Seis meses depois de eleições, candidaturas ‘fantasmas’ de mulheres são investigadas

Seis meses depois das eleições de outubro do ano passado que definiram o novo prefeito e vereadores de Campo Grande, o Ministério Público Eleitoral instaurou procedimento para apurar suspeita de candidaturas “fantasmas” para o cargo de vereador da Capital.

De acordo com a investigação que está na fase inicial, há suspeita de que três partidos registraram candidaturas de 13 mulheres apenas para cumprir cota feminina de 30%, estabelecida desde 2009 pela legislação brasileira.

O que levantou a suspeita do MP foi o fato das candidatas terem tido poucos votos. Em um dos casos, houve candidata com apenas dois votos. Confira a lista com os nomes no fim da reportagem.

O Ministério Público também afirma que em julho do ano passado encaminhou recomendação aos presidentes de diretórios municipais de partidos com representação em Mato Grosso do Sul para evitar que as candidaturas fossem feitas apenas para “cumprir tabela”.

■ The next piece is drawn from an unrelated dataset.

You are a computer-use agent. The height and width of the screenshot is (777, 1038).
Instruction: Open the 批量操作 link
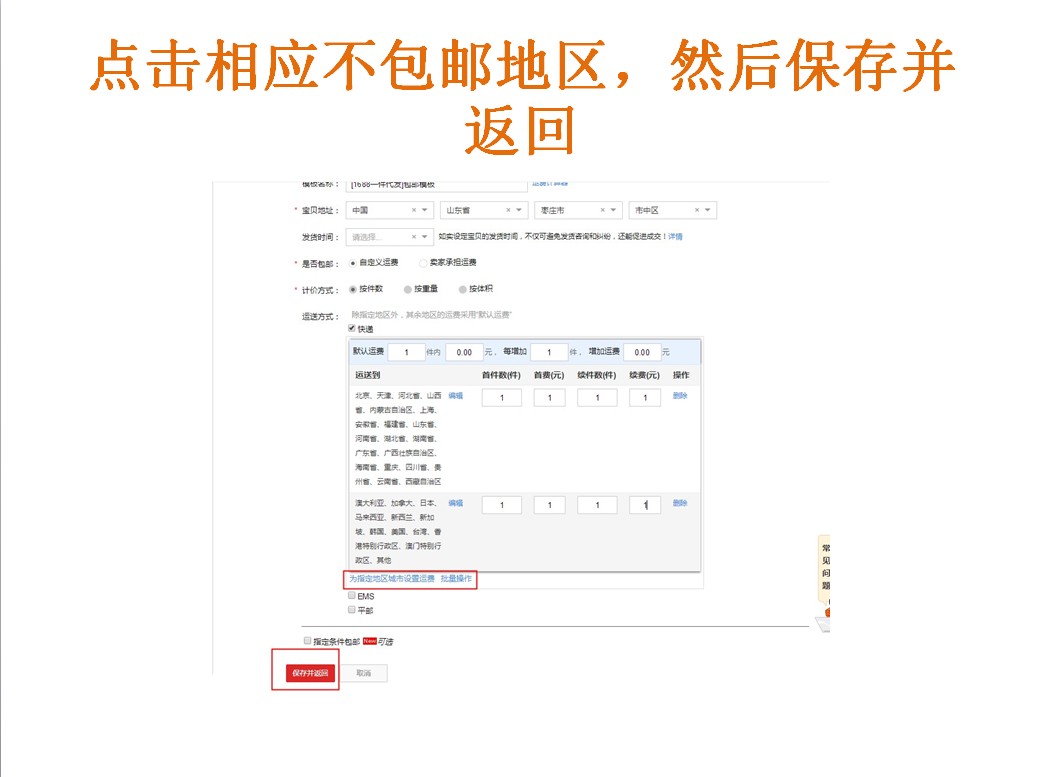coord(455,579)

“Não admitam a inclusão, na lista de candidatos a vereador, de candidaturas fictícias, ou seja, de pessoas que não disputarão efetivamente a eleição, não farão campanha e não buscarão os votos dos eleitores”, informava o MP em trecho da recomendação. Todos os diretórios dos partidos investigados serão notificados e devem se manifestar sobre a apuração.

O fato da Capital possuir, no ano passado, 595.171 mil eleitores aptos a ir às urnas, e algumas candidaturas femininas terem tido até 50 votos também foi levado em conta pelo MP para abrir a apuração. Para se ter ideia, o último candidato no ranking dos que conquistaram votos suficientes para serem eleitos pela Capital foi Enfermeira Cida Amaral (PTN), com 1.929 mil votos.